-- Условие задачи --
Замените «Step frame» на «Next frame» в строках от той, где есть «Click the Step frame button», до той, где есть «[x=711, y=59]», включительно. Приведите эти строки без изображений, больше ничего в них не меняя.

━━ Исходные данные ━━

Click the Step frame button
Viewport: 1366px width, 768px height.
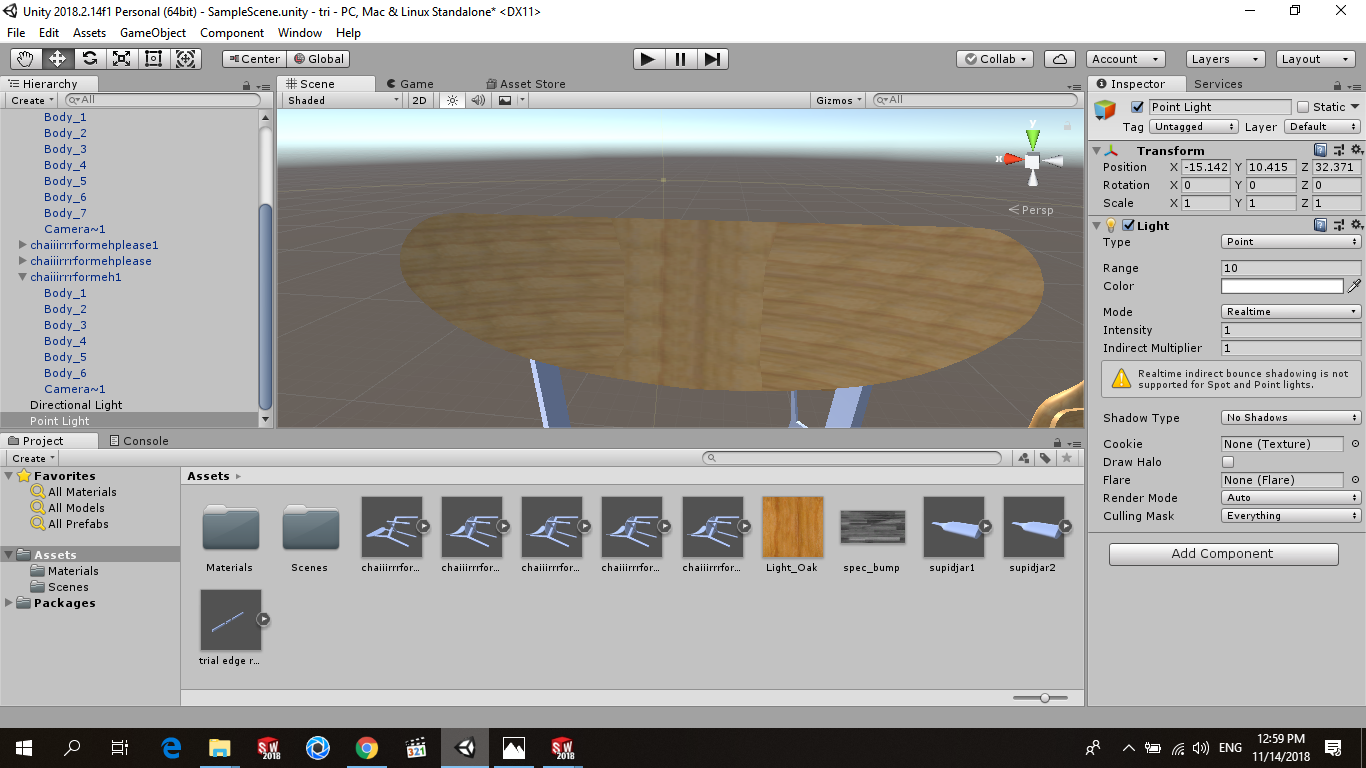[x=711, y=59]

━━━
━━ Исходные данные ━━

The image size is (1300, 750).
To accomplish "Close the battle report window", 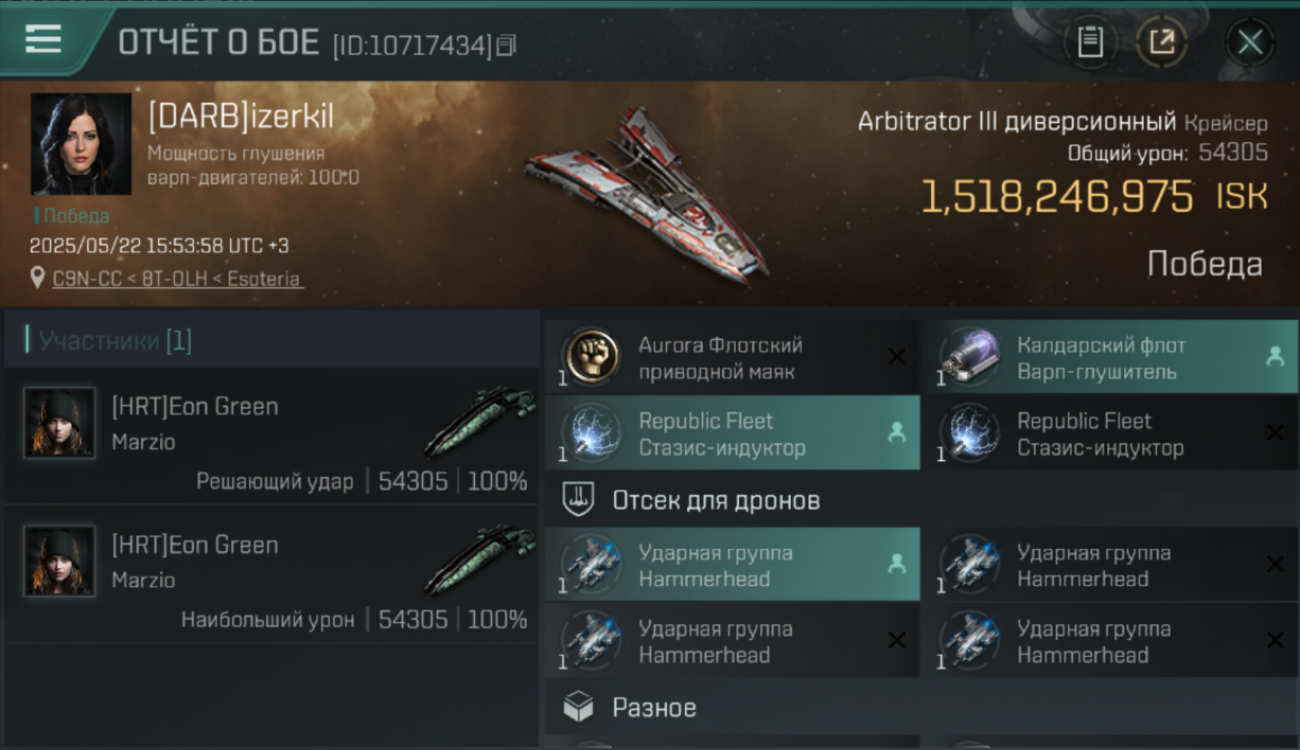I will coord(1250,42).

━━━
━━ Исходные данные ━━

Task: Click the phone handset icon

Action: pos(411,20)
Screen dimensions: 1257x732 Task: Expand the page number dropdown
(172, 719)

━━━

-- Письменный ответ --
Click the Next frame button
Viewport: 1366px width, 768px height.
[x=711, y=59]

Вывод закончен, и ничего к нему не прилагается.